### Data for this task
● ● ● ● ●
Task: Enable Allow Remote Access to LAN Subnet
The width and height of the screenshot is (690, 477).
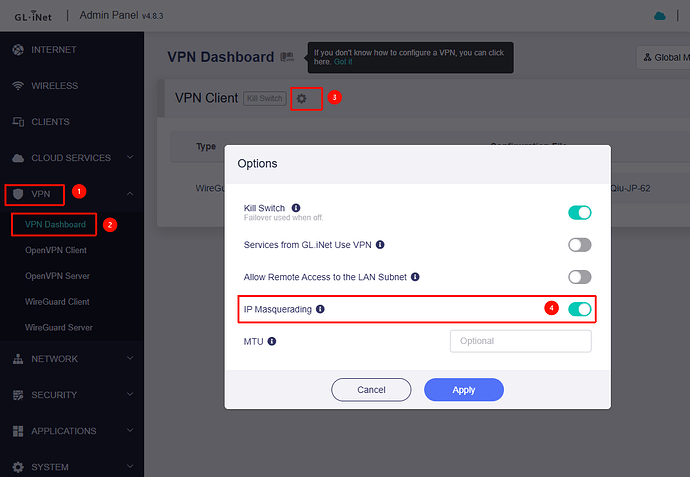Action: click(x=579, y=277)
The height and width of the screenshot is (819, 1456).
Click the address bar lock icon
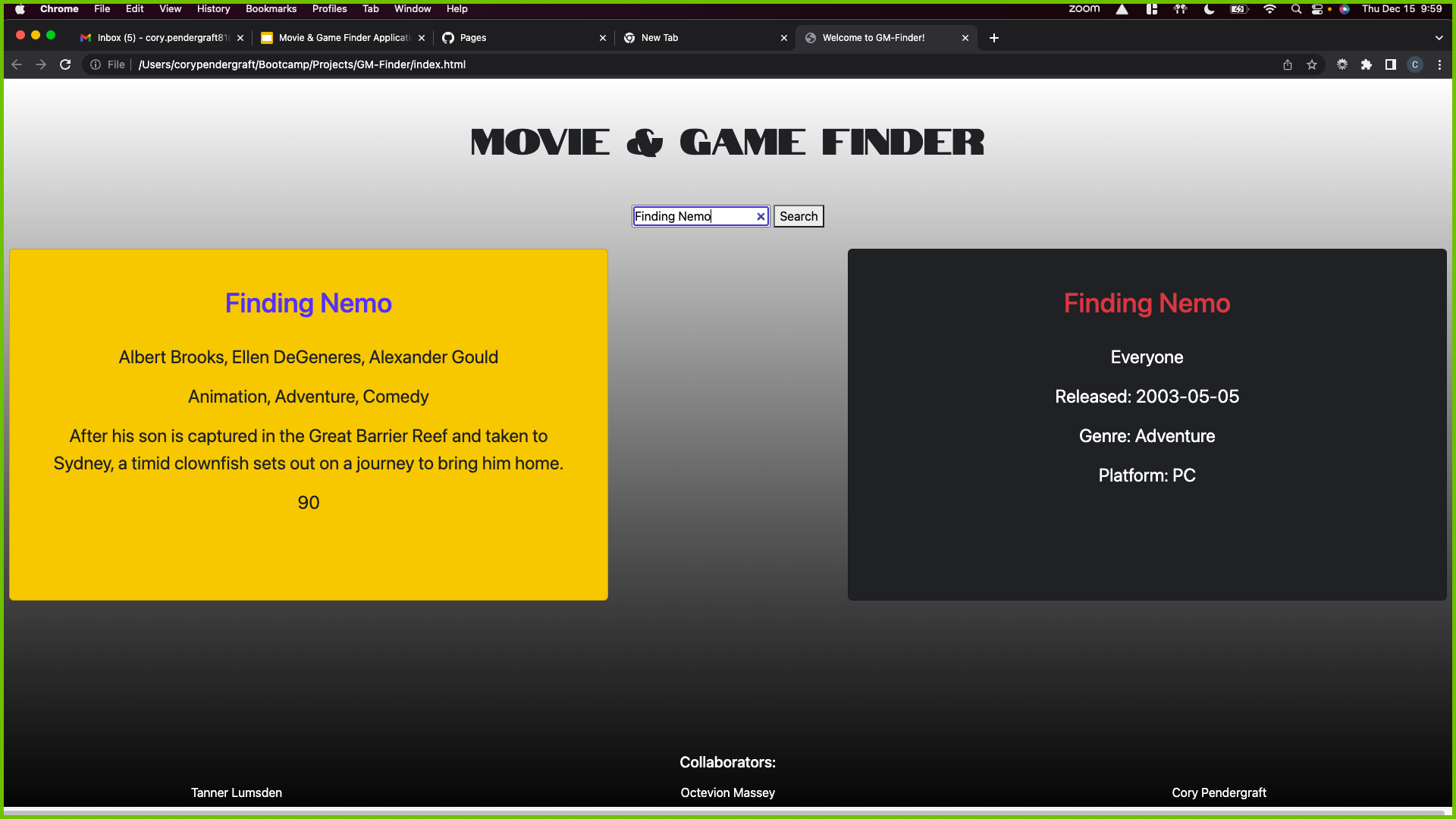[95, 64]
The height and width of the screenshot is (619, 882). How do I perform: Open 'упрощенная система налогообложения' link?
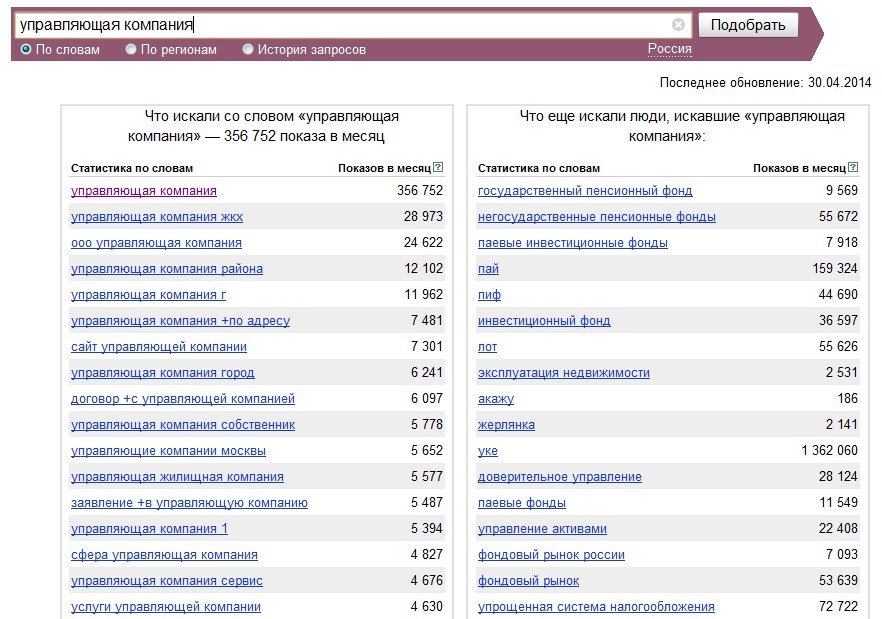coord(596,607)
● ● ● ● ●
### Activity
Any pictures above are to be left out. Retype the rest of the records exactly.

### Response area
Task: Enable Allow Remote Access to LAN Subnet
The width and height of the screenshot is (690, 477).
Action: click(x=579, y=277)
The height and width of the screenshot is (819, 1456).
Click the address bar lock icon
[95, 64]
The height and width of the screenshot is (619, 882). How do I perform: Open 'упрощенная система налогообложения' link?
coord(596,607)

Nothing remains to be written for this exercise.